F1_score for model1 is much higher than that of model 2, but we need to take decision on the basis of Precision Score.

5.6 Model evaluation using ROC_AUC curve

  • For model1
In [ ]:
from sklearn import metrics
probs = model1.predict_proba(X_test)
preds = probs[:,1]
fpr, tpr, threshold = metrics.roc_curve(y_test, preds)
roc_auc = metrics.auc(fpr, tpr)

import matplotlib.pyplot as plt
plt.title('Receiver Operating Characteristic')
plt.plot(fpr, tpr, 'b', label = 'AUC = %0.2f' % roc_auc)
plt.legend(loc = 'lower right')
plt.plot([0, 1], [0, 1],'r--')
plt.xlim([0, 1])
plt.ylim([0, 1])
plt.ylabel('True Positive Rate')
plt.xlabel('False Positive Rate')
plt.show()
  • For model2
In [ ]:
from sklearn import metrics
probs = model2.predict_proba(X_test)
pred = probs[:,1]
fpr1, tpr1, threshold = metrics.roc_curve(y_test, pred)
roc_auc = metrics.auc(fpr1, tpr1)

# method I: plt
import matplotlib.pyplot as plt
plt.title('Receiver Operating Characteristic')
plt.plot(fpr1, tpr1, 'b', label = 'AUC = %0.2f' % roc_auc)
plt.legend(loc = 'lower right')
plt.plot([0, 1], [0, 1],'r--')
plt.xlim([0, 1])
plt.ylim([0, 1])
plt.ylabel('True Positive Rate')
plt.xlabel('False Positive Rate')
plt.show()

Observing the ROC-AUC curve for both the models, AUC score of model2 is higher than model1.

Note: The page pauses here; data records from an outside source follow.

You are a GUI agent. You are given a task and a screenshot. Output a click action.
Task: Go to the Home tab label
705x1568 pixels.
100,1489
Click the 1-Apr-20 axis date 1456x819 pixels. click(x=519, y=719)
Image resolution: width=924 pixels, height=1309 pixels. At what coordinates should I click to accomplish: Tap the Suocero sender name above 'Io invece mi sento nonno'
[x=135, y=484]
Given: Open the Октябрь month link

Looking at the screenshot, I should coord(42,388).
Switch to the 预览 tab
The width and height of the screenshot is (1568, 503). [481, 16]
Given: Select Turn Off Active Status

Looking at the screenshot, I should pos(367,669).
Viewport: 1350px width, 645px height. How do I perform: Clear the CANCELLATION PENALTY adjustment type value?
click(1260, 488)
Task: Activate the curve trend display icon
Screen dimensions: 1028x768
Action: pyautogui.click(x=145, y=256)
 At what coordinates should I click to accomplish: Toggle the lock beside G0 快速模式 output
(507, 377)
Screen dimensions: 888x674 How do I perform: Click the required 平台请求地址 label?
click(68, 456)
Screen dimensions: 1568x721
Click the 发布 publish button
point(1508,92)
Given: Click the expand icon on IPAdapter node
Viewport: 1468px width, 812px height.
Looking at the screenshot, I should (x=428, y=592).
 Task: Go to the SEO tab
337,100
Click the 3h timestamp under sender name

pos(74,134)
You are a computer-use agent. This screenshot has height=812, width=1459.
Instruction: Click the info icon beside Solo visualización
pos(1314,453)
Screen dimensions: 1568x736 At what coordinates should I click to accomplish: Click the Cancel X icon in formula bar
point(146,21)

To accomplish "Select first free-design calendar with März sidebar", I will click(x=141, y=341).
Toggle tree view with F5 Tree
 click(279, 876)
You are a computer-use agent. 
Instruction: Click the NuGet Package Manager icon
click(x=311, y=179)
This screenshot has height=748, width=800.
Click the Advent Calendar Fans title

5.7 Choosing better model using precision score

We have compared the performance of the two models using various model evaluation techinques.
Our objective is to minimize False Positive so that no innocent is convicted as guilty. Therefore, among recall & precision scores, we will give more importance to precision score.

  • Precision score for model1 is: 0.62
  • Precision score for model2 is: 1

As precision score of model2 is greater than that of model1, therefore, model2 is preferable.